Straight from the docs:

import maya.cmds as cmds

def edit_cell(row, column, value):
    return 1

window = cmds.window(widthHeight=(400, 300))
form = cmds.formLayout()
table = cmds.scriptTable(rows=4, columns=2, label=[(1,"Column 1"), (2,"Column 2")], cellChangedCmd=edit_cell)

addButton = cmds.button(label="Add Row",command="cmds.scriptTable(table, edit=True,insertRow=1)")
deleteButton = cmds.button(label="Delete Row",command="cmds.scriptTable(table, edit=True,deleteRow=1)")

cmds.formLayout(form, edit=True, attachForm=[(table, 'top', 0), (table, 'left', 0), (table, 'right', 0), (addButton, 'left', 0), (addButton, 'bottom', 0), (deleteButton, 'bottom', 0), (deleteButton, 'right', 0)], attachControl=(table, 'bottom', 0, addButton), attachNone=[(addButton, 'top'),(deleteButton, 'top')],  attachPosition=[(addButton, 'right', 0, 50), (deleteButton, 'left', 0, 50)] )

cmds.showWindow( window )

# Set and query cells
cmds.scriptTable(table, cellIndex=(1,1), edit=True, cellValue="MyValue")

You run this and the last column does not stretch with the layout.

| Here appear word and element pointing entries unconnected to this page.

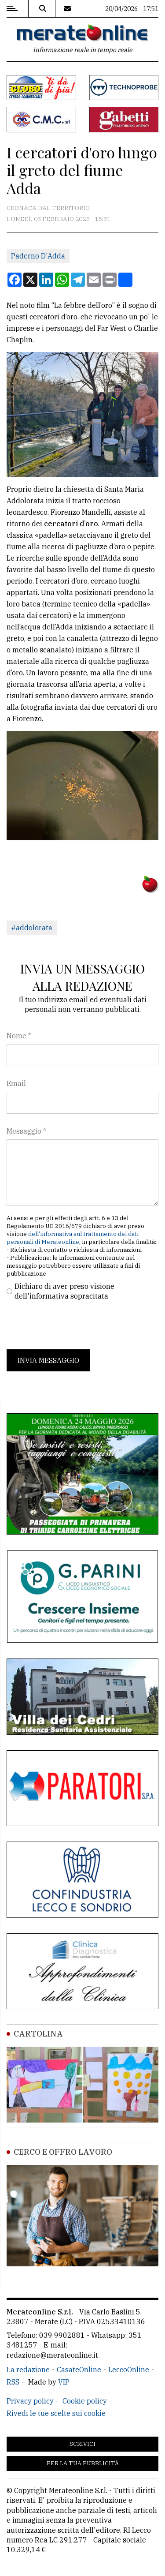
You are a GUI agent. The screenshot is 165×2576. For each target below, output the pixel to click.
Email (16, 1083)
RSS (13, 2382)
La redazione (28, 2369)
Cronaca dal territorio (48, 208)
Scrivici (82, 2444)
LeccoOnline (128, 2369)
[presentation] (73, 1325)
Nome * (19, 1035)
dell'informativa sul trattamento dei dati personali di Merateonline (73, 1238)
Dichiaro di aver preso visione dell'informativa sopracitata (64, 1291)
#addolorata (31, 927)
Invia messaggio (48, 1360)
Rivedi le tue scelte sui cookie (56, 2413)
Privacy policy (30, 2400)
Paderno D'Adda (38, 255)
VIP (64, 2382)
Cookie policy (84, 2400)
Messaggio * (26, 1131)
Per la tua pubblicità (83, 2463)
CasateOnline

Kind of annoying.

Few minor tweaks:

import maya.cmds as cmds
import maya.OpenMayaUI as OpenMayaUI
from shiboken import wrapInstance
from PySide import QtGui

def edit_cell(row, column, value):
    return 1

window = cmds.window(widthHeight=(400, 300))
form = cmds.formLayout()
table = cmds.scriptTable(rows=4, columns=2, label=[(1,"Column 1"), (2,"Column 2")], cellChangedCmd=edit_cell)

addButton = cmds.button(label="Add Row",command="cmds.scriptTable(table, edit=True,insertRow=1)")
deleteButton = cmds.button(label="Delete Row",command="cmds.scriptTable(table, edit=True,deleteRow=1)")

cmds.formLayout(form, edit=True, attachForm=[(table, 'top', 0), (table, 'left', 0), (table, 'right', 0), (addButton, 'left', 0), (addButton, 'bottom', 0), (deleteButton, 'bottom', 0), (deleteButton, 'right', 0)], attachControl=(table, 'bottom', 0, addButton), attachNone=[(addButton, 'top'),(deleteButton, 'top')],  attachPosition=[(addButton, 'right', 0, 50), (deleteButton, 'left', 0, 50)] )

cmds.scriptTable(table, cellIndex=(1,1), edit=True, cellValue="MyValue")

# Find the maya control
ptr = OpenMayaUI.MQtUtil.findControl(table)

#Convert to a QTableWidget
qtTable = wrapInstance(long(ptr), QtGui.QTableWidget)

#Get the headers
header = qtTable.horizontalHeader()

#Make the last header stretch
header.setStretchLastSection(True)

cmds.showWindow( window )

A bit off topic but just wanted to share.